Throughout texting to both Aya and Hanako awkwardly, Ava had discovered that she had missed much more than she had originally assumed during the course of nearly a year and a half. She knew Aya was out of college by now and engaged, but hadn't known how long, or how far into wedding planning she was. She had learned that Hanako had a whole new group of friends from college football even though all of them had graduated at least a year or two ago, but she hadn't caught all of their names. She heard the stories, but couldn't piece it together well enough.

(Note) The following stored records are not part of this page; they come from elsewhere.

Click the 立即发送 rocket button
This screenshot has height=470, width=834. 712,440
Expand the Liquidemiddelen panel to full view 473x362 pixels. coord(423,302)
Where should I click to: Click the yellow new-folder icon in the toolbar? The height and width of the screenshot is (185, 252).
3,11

And while the talking did happen, things were still fragile. With the business of all of their lives, and Ava's intense and uncontrollable quality of oftentimes being the most flustered human being on planet earth ever, her and her sister hadn't talked ever since Aya had invited her to dinner with her fiancé, and Luke and her had fought.

Yikes, Ava thought, grasping the fact that her family knew so little of her life now and who was in it.

Even with herself, she made an attempt to brush it off like it no longer mattered, that her days smoking and crying and avoiding their calls were over, but sometimes it made her want to break down. She had given up smoking, but she still hadn't given up the pain that came with the situation. It was almost like she held onto it on purpose, feeling guilty at the same time she felt too proud.

Nothing can describe the emotion that forces itself into your body and the oxygen out of your lungs when you hear the voice of someone you miss so much, but are too ashamed to talk to.

"Hi," she replied, lamely, choking on the one word. She wondered if part of the reason why she had a hard time speaking to her older sister was because when she needed Aya most, she was silent. She wondered if the other part was that she couldn't forgive herself. She hadn't even thought that maybe she didn't quite forgive her older brother and sister either. "How–how are you?"